Las sonrisas fueron instantáneas y algunas personas
más audaces hasta aplaudieron, ahí fue que rememoré a los viejos vendedores
ambulantes y sentí que tenía que darles algo más – les gustó? –
pregunte, y muchos asintieron con sus cabezas, y sin dudarlo continué – si
me permiten tengo otro pequeño regalo para darles, y en esta oportunidad se
trata de un cuento del Premio Nobel Gabriel García Márquez, y cuenta la
historia de un científico que estaba en su laboratorio tratando de resolver los
problemas del mundo, y como su hijo no paraba de molestarlo, tomó una revista
donde había una imagen de la tierra, la corto en pedacitos, se los dio junto
con un rollo de cinta adhesiva y le pidió que vuelva cuando hubiese terminado
de arreglar la imagen; confiando en que le llevaría toda la tarde. Tamaña fue
su sorpresa cuando al cabo de unos pocos minutos el chico volvió con la figura
armada correctamente y al preguntarle el padre como había hecho, este le
respondió – papá, yo no se nada acerca del mundo, pero detrás del mundo
había un hombre, y al hombre si lo conozco, y me di cuenta que si arreglaba al
hombre, arreglaba al mundo – .
Esta vez, las sonrisas fueron aun mayores y casi
todos aplaudieron, la reacción de la gente fue automática y empezaron a sacar
monedas y billetes para darme, no era mi idea en lo más mínimo, ni siquiera
sabía cuál era mi idea, pero sentía que la gente me quería agradecer de alguna
manera así que abrí mi mochila y empecé a pasar, saludando uno por uno, no lo
podía creer, había sido increíble, me sentí una estrella por unos segundos,
pero volví a la realidad, y volvió la timidez, tenía que salir ya de ahí; recorrí
todo el vagón y los segundos hasta que llego la próxima estación fueron
eternos. Salí del tren aunque no hubiese llegado a mi estación, me senté en un
banco unos minutos y después fui a trabajar.
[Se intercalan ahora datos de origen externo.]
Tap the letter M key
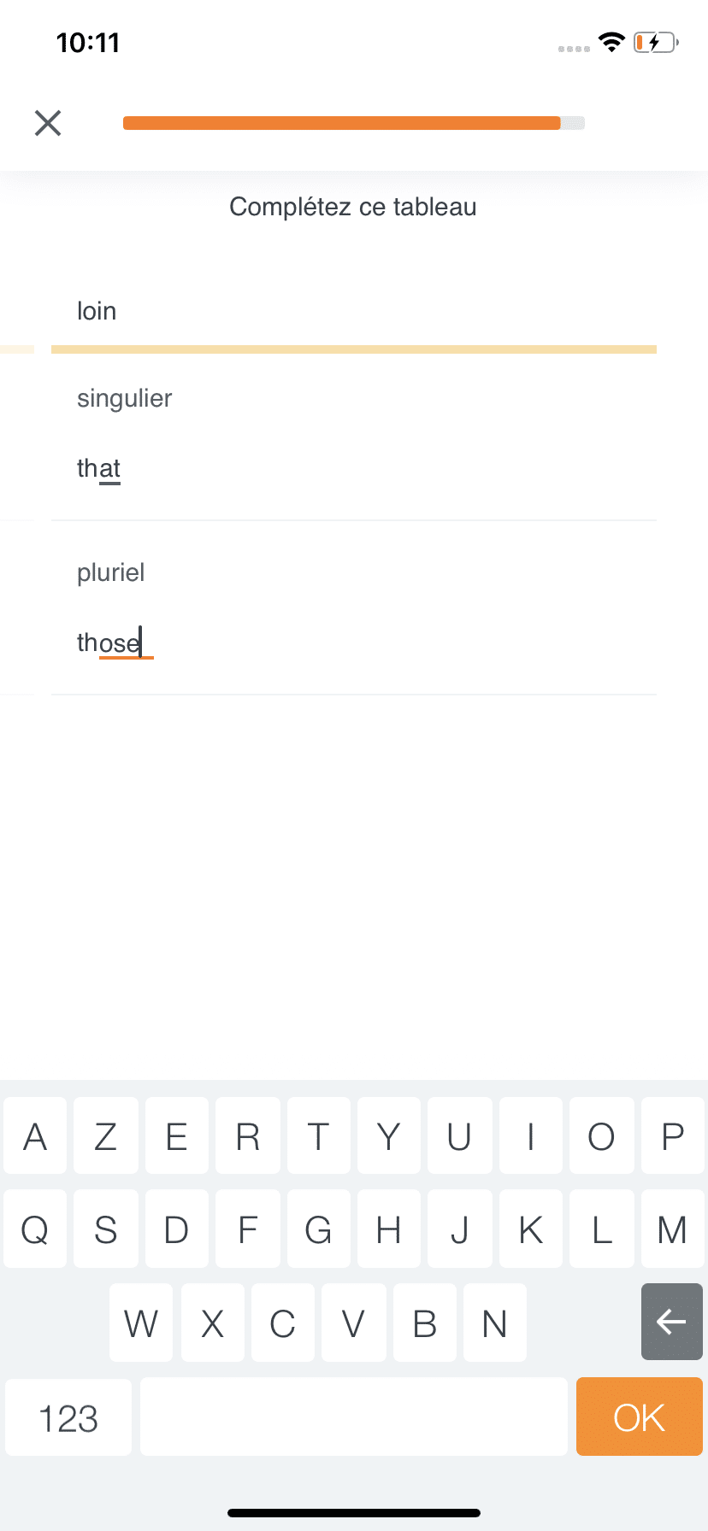 coord(672,1229)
Ese día estuve todo el día repasando en mi cabeza lo
que había hecho esa mañana y no podía creerlo, me sentía increíble al respecto,
pero no tenía idea que había pasado y como me podía servir eso que había hecho.
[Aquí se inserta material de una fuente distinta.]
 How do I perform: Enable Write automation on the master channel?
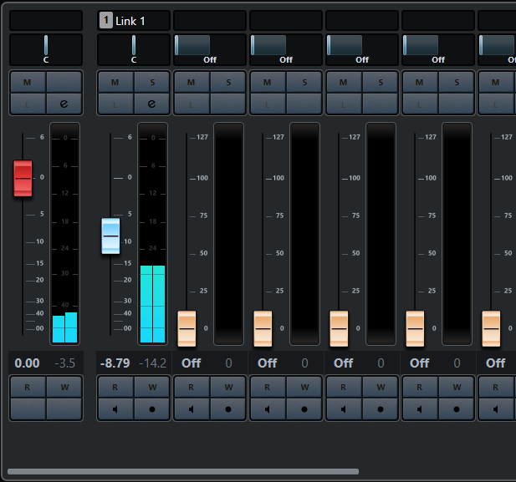point(64,387)
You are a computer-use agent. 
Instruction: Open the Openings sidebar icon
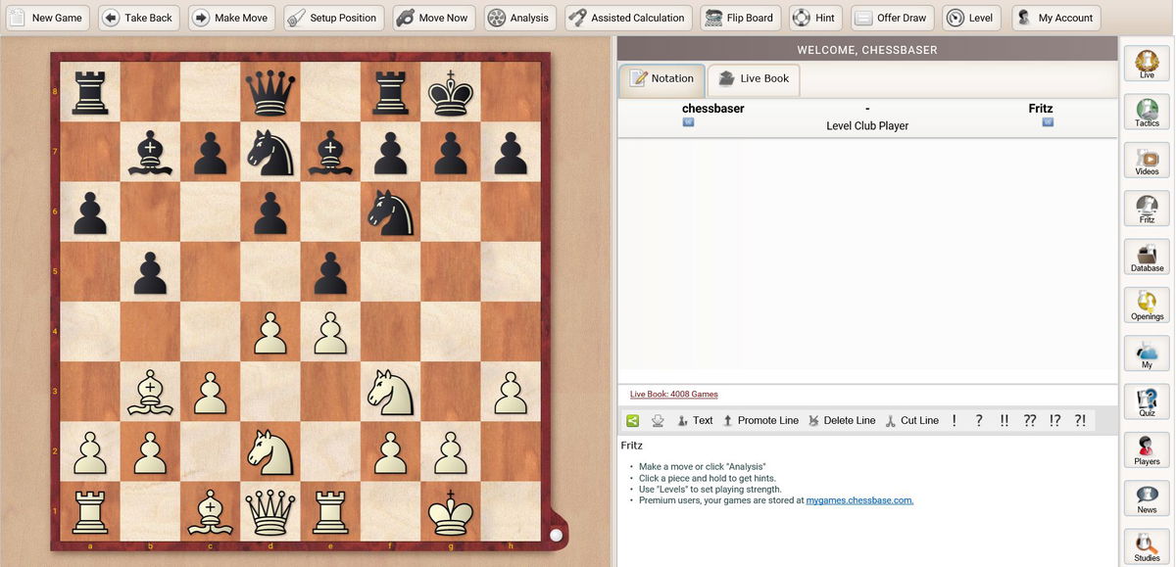(1147, 305)
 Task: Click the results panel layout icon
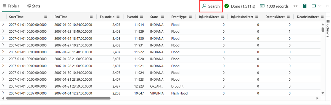pyautogui.click(x=314, y=6)
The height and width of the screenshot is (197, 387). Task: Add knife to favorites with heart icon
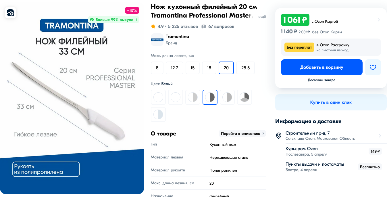373,67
Al volver a mi casa ese día, en la estación de subte
pase por los molinetes y ahí estaba, mi experimento social había funcionado,
ahí estaba mi boleto con su marca rodeado de muchos otros, la gente al ver que
ahí ‘se podía dejar el boleto’ había dejado el suyo, la teoría de las ventanas
rotas funcionaba, agarre los boletos los tire a la basura y me fui a casa.